Biliary tract cancers are relatively rare but fatal tumors. Apart from a close link with gallstones and cholangitis, risk factors for biliary tract cancer are obscure. Chronic liver conditions, including liver cirrhosis, have been linked to a higher risk of biliary tract cancer. In a population‐based case‐control study conducted in Shanghai, China, we investigated the relationships of a history of chronic hepatitis and liver cirrhosis as well as a family history of liver cancer with biliary tract cancer risk. The study included 627 patients with biliary tract cancers (368 gallbladder, 191 bile duct and 68 ampulla of Vater), 1,037 patients with biliary stones (774 gallbladder stones and 263 bile duct stones) and 959 healthy subjects randomly selected from the population. Bile duct cancer was associated with self‐reports of chronic liver conditions, including a history of chronic hepatitis (OR = 2.0, 95% CI 0.9–4.4), liver cirrhosis (OR = 4.7, 95% CI 1.9–11.7) and a family history of primary liver cancer (OR = 2.0, 95% CI 1.0–3.9). The excess risk persisted after adjustment for gallstones and were more pronounced among subjects without gallstones (OR = 5.0, 95% CI 1.3–20.0 and OR = 4.9, 95% 2.0–12.2, respectively). History of liver conditions was also associated with an excess of biliary stones (OR = 1.9, 95% CI 1.2–3.0). No association was found for cancers of the gallbladder and ampulla of Vater. A history of chronic hepatitis and cirrhosis may be risk factors for extraheptic bile duct cancer. Given that chronic infection with hepatitis B virus (HBV) is the most common cause of liver disease in China, serologic markers of HBV need to be measured in future studies to examine the link between HBV and bile duct cancer.

Polymorphism of genes related to insulin sensitivity and the risk of biliary tract cancer and biliary stone: a population-based case-control study in Shanghai, China

Biliary tract cancer, encompassing tumors of the gallbladder, extrahepatic bile ducts and ampulla of Vater, is a rare but highly fatal malignancy.
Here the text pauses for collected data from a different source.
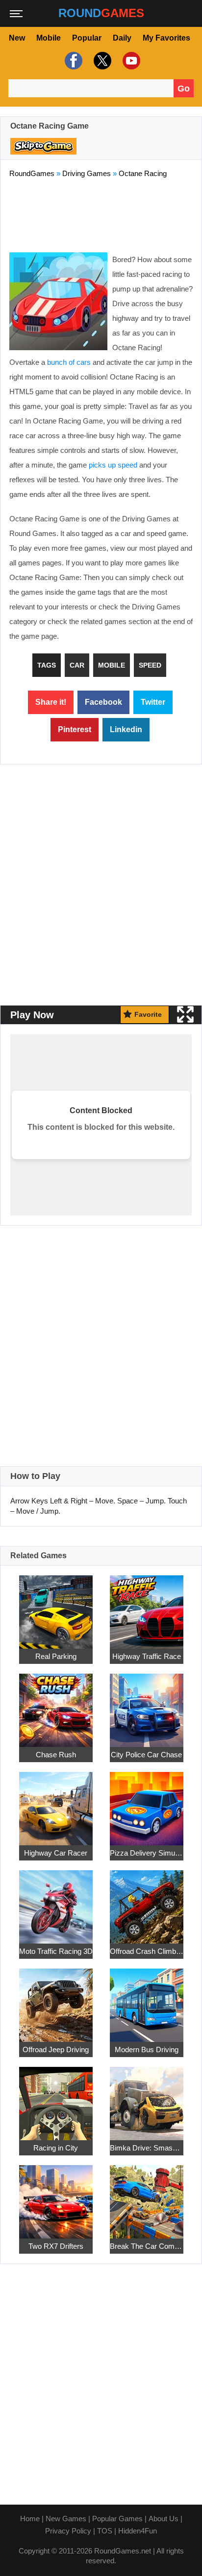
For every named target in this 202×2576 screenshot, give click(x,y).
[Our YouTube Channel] (130, 60)
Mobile (48, 38)
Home (30, 2518)
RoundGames (31, 173)
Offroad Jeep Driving (56, 2049)
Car (77, 665)
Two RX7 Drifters (55, 2246)
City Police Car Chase (146, 1754)
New (17, 38)
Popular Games (117, 2518)
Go (183, 88)
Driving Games (86, 173)
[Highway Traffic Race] (146, 1606)
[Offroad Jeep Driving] (56, 1999)
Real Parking (55, 1656)
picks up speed (113, 465)
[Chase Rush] (56, 1705)
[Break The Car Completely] (146, 2196)
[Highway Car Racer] (56, 1803)
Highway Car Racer (55, 1853)
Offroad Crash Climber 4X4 (146, 1951)
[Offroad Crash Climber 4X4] (146, 1901)
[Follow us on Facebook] (72, 60)
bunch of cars (69, 362)
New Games (66, 2518)
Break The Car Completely (146, 2246)
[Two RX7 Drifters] (56, 2196)
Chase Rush (56, 1754)
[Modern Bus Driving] (146, 1999)
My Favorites (166, 38)
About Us (163, 2518)
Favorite (148, 1014)
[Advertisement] (101, 213)
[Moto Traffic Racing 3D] (56, 1901)
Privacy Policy (68, 2531)
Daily (122, 38)
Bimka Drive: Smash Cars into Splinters (146, 2148)
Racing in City (55, 2148)
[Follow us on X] (101, 60)
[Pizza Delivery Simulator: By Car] (146, 1803)
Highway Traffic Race (146, 1656)
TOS (104, 2531)
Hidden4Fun (137, 2531)
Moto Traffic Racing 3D (56, 1951)
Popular (86, 38)
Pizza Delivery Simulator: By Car (146, 1853)
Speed (150, 665)
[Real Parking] (56, 1606)
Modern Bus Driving (146, 2049)
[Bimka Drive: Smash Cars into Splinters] (146, 2098)
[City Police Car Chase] (146, 1705)
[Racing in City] (56, 2098)
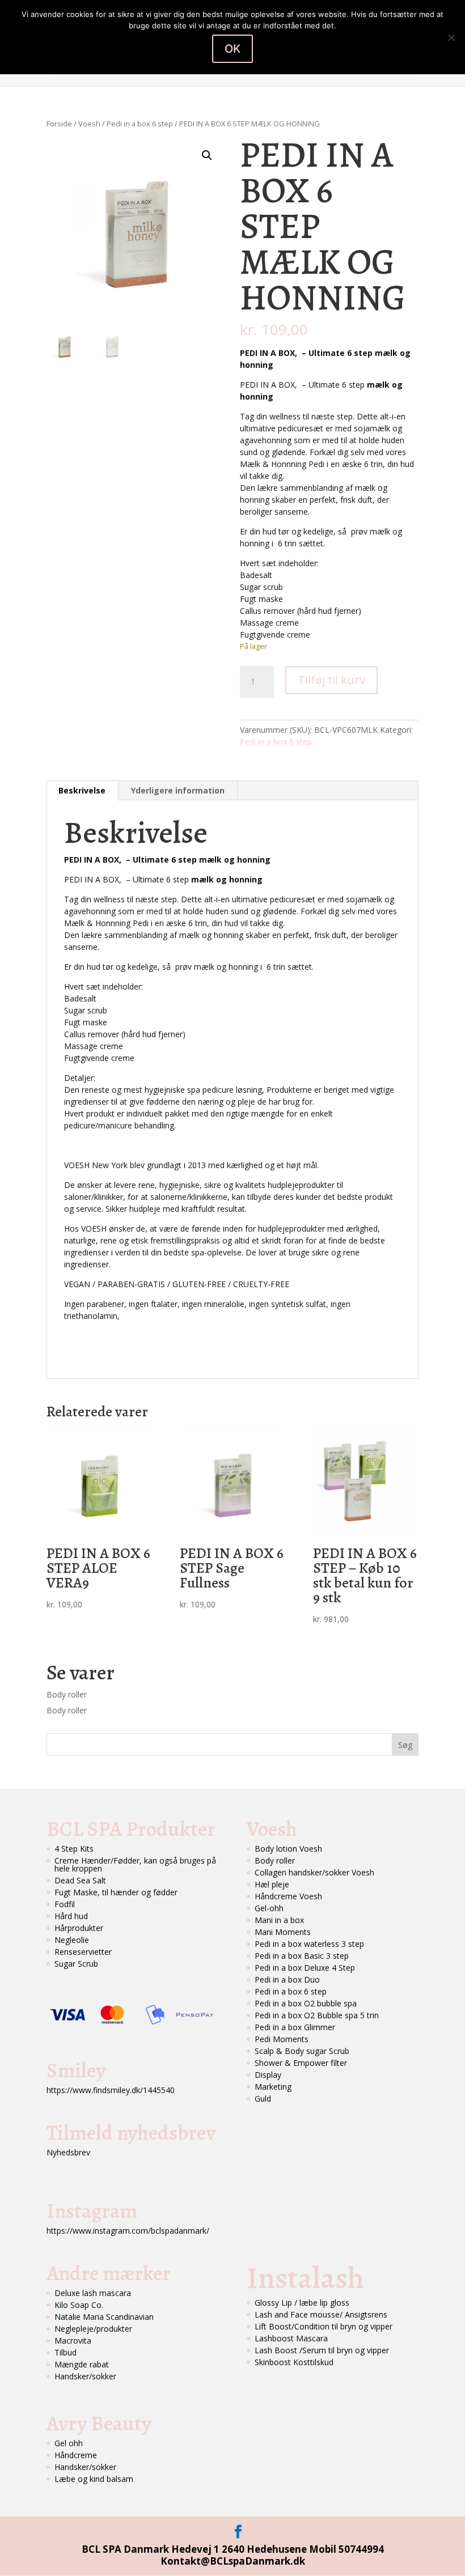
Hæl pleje (272, 1884)
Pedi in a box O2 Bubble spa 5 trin (317, 2015)
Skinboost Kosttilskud (294, 2362)
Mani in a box (279, 1920)
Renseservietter (83, 1951)
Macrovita (72, 2340)
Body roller (66, 1694)
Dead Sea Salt (80, 1880)
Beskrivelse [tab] (81, 790)
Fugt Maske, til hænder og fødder (115, 1892)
Obesity and gallstones, both related to insulin resistance, are linked to an elevated risk of biliary cancer. The peroxisome proliferator-activated receptors (PPARs) and the retinoid X receptors (RXRs), expressed in adipose tissue, play a key role in the regulation of obesity-related insulin sensitivity, thus genetic variants of these two receptor genes may be related to biliary cancer and stones. We examined the associations of seven single-nucleotide polymorphisms in the PPAR-γ, PPAR-δ, RXR-α, RXR-β and INS genes with biliary cancer and stones in a population-based case–control study in Shanghai, China. We included 237 gallbladder, 127 extrahepatic bile duct and 47 ampulla of Vater cancer cases, 895 stone cases and 786 population controls. Relative to individuals with the RXR-β C51T (rs2076310) CC genotype, those having the TT genotype had a 1.6-fold risk for bile duct cancer [odds ratio (OR) = 1.67; 95% confidence interval (CI) = 0.99–2.84], with a more pronounced association among men (OR = 2.30; 95% CI = 1.14–4.65; P interaction = 0.07). This marker was also associated with a higher risk of gallstones among subjects with a higher body mass index (BMI) (≥23 kg/m2) (OR = 1.80; 95% CI = 1.09–2.94), although the interaction with BMI was not statistically significant (P interaction = 0.28). No association was found between other variants and biliary cancers and stones. Results from this population-based study suggest that certain genetic variants involved in the regulation of obesity-related insulin sensitivity may increase susceptibility to bile duct cancer and gallstones.